Barber: Knoxville, Summer of 1915

Samuel Barber, 1910-1981. Knoxville, Summer of 1915, Op. 24 (Chamber version). Completed April 4, 1947, revised 1949, first performance April 1, 1950, in Dumbarton Oaks in Washington, D.C. Scored for flute (doubling piccolo), oboe (doubling English horn), clarinet, bassoon, two horns, trumpet, optional triangle, harp, solo soprano, and strings.

In 1935, the writer James Agee, having become interested in the process of jazz improvisation, decided to experiment with a similar approach to writing, in which multiple drafts and careful revisions would be abandoned in favor of a more fluid approach. ``Sketching vaguely'' on a possible novel, he produced a nostalgic remembrance of his early childhood, taking only 90 minutes to complete a brief text that he later revised only slightly. ``There is little if anything consciously invented in it, it is strictly autobiographical,'' commented the writer in 1948. The rhythmic and descriptive piece was published in The Partisan Reader in 1938.

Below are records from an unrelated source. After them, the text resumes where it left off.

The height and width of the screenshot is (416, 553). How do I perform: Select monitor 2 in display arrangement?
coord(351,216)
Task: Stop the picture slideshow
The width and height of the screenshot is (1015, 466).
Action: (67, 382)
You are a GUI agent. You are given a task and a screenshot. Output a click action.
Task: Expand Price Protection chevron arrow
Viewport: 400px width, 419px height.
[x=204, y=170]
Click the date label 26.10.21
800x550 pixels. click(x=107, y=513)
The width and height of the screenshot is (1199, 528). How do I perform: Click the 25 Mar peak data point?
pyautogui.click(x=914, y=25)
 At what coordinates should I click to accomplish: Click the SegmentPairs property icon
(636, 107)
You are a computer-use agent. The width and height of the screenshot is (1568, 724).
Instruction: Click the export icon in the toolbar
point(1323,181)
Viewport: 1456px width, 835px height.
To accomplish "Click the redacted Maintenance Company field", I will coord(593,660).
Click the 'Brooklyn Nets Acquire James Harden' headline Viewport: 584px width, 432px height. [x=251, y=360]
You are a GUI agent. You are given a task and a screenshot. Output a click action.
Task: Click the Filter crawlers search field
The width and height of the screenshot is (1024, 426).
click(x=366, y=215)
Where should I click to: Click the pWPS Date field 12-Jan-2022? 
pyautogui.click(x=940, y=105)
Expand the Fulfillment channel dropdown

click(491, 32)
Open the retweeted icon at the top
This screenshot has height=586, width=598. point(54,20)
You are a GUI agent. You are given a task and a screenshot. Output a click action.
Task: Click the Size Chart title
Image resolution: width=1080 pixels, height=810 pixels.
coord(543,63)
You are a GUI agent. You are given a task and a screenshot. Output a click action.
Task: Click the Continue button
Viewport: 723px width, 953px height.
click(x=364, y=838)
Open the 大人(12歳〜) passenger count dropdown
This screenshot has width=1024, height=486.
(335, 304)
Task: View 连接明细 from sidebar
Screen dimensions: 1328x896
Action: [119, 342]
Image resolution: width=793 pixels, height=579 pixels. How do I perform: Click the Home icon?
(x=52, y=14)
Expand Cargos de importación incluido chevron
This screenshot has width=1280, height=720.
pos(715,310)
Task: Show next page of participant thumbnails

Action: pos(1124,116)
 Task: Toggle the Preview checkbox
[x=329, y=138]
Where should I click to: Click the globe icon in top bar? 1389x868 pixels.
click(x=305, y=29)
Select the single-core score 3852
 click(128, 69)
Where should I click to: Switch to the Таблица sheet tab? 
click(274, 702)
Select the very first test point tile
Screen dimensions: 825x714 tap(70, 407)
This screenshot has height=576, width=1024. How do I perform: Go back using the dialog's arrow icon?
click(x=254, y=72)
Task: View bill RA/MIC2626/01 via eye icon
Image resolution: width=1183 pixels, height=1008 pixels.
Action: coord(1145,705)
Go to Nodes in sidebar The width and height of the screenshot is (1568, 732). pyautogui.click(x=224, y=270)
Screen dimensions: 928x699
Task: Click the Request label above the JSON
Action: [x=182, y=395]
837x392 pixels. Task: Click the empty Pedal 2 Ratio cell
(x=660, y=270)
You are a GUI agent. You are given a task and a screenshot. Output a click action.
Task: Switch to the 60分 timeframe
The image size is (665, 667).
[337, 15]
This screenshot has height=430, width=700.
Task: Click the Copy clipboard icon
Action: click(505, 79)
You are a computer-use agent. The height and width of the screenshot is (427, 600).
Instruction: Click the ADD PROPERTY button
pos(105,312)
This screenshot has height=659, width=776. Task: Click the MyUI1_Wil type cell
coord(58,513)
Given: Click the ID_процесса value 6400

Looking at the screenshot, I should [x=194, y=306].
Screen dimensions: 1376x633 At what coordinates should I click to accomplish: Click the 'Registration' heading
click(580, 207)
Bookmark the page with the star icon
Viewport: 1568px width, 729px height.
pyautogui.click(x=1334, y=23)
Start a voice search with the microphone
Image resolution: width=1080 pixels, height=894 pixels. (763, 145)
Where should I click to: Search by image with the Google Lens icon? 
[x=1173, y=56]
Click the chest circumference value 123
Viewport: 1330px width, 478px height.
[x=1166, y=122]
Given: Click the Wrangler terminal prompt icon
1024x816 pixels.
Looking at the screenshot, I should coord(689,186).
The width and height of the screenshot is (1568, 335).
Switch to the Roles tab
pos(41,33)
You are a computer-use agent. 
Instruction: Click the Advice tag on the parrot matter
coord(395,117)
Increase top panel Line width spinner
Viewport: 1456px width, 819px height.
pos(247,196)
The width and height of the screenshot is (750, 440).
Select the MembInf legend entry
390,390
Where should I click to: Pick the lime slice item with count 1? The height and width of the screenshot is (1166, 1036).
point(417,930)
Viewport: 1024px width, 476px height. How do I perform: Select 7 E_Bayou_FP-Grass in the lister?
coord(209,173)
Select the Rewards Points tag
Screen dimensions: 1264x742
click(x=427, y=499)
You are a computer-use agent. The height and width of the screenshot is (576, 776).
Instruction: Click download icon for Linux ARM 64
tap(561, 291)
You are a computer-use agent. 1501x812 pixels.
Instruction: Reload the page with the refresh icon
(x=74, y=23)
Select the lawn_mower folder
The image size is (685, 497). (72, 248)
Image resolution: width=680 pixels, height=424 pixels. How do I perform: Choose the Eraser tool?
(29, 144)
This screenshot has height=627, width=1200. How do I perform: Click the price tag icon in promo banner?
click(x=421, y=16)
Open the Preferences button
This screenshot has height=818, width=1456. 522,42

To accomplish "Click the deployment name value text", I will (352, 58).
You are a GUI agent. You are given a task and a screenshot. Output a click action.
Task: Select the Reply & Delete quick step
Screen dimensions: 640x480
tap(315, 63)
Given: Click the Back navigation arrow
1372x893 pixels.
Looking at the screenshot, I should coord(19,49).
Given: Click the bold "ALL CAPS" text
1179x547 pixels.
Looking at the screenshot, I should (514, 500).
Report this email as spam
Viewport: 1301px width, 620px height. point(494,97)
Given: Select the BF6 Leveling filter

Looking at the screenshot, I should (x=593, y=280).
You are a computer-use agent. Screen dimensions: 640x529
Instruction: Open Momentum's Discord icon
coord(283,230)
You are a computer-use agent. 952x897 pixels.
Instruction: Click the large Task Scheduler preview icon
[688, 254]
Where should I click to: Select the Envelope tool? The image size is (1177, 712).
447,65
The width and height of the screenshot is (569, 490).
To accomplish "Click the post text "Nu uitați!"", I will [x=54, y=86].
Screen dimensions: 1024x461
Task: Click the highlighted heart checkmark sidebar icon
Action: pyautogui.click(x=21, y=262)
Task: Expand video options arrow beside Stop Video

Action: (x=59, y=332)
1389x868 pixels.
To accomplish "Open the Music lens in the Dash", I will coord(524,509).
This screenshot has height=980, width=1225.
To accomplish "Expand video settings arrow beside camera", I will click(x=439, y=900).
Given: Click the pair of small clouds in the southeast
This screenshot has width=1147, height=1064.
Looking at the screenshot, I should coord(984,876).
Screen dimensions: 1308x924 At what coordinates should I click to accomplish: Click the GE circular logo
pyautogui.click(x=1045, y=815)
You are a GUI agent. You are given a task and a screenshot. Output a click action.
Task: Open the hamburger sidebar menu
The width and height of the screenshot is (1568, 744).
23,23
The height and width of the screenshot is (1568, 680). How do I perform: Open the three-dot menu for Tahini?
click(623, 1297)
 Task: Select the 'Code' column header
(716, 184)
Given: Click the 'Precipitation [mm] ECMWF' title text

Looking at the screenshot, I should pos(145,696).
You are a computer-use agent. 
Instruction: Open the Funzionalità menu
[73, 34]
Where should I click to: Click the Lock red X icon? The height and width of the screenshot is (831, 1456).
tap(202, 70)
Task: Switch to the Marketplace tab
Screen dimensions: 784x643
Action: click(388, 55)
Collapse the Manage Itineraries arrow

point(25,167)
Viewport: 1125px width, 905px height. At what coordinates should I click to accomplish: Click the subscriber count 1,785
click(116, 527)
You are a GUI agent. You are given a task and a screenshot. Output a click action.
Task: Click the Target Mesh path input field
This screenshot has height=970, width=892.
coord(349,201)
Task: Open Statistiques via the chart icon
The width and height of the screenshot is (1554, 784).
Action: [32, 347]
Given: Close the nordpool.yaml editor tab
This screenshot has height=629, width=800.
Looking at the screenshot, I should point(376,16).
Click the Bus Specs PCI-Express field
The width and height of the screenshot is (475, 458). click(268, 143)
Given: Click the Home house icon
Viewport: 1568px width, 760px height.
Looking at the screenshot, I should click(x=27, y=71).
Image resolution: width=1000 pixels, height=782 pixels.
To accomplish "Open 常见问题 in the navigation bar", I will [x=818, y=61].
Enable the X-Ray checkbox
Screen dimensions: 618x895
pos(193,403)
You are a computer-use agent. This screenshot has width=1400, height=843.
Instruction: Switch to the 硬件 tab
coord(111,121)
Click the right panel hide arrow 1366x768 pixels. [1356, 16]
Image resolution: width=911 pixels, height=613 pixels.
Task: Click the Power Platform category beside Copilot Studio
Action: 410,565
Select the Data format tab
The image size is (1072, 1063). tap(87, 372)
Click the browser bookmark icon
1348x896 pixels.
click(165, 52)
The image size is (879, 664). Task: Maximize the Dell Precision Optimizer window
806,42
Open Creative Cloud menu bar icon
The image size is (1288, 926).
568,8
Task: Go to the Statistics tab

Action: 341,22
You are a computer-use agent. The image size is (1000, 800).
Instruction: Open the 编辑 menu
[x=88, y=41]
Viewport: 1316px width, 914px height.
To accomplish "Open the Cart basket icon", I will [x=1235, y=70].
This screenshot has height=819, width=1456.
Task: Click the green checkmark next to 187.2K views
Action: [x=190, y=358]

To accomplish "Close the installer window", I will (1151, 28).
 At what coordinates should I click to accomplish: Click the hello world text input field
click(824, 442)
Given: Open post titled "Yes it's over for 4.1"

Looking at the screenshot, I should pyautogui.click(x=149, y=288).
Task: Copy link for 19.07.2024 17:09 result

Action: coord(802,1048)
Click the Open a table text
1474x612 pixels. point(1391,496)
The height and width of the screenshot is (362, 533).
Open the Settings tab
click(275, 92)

Almost a decade later, Barber encountered Knoxville in an anthology, and began work on an orchestral setting. At about the same time, the singer Eleanor Steber commissioned him to write a piece for voice and orchestra, and Serge Koussevitzky, conductor of the Boston Symphony, expressed interest in a large piece for voice and orchestra. All of these factors came together to produce a highly successful premiere in Boston in 1948.

About a year after the premiere, Barber decided that a smaller orchestration would be useful, and reduced the score by removing extra woodwinds, dropping the tympani, and compensating by adding a second horn. However, nearly all of the music previously assigned to the omitted instruments was reassigned to the remaining players, so that the difference between the two versions is one of texture, not content.

Barber chose to set only the final third of Agee's text, beginning in the middle of a sentence. At the top of the score, following a dedication to Barber's father, appear the words:

We are talking now of summer evenings in Knoxville Tennessee in the time that I lived there so successfully disguised to myself as a child.

Barber's music is peaceful, poetic, and evocative. With superb economy, it recalls the feeling of being five years old, lying on a lawn in the Southern summer heat and drifting off to sleep as the stars and crickets begin to come out, the adults share stories in quiet voices, and the neighborhood settles down at the end of a long languid day.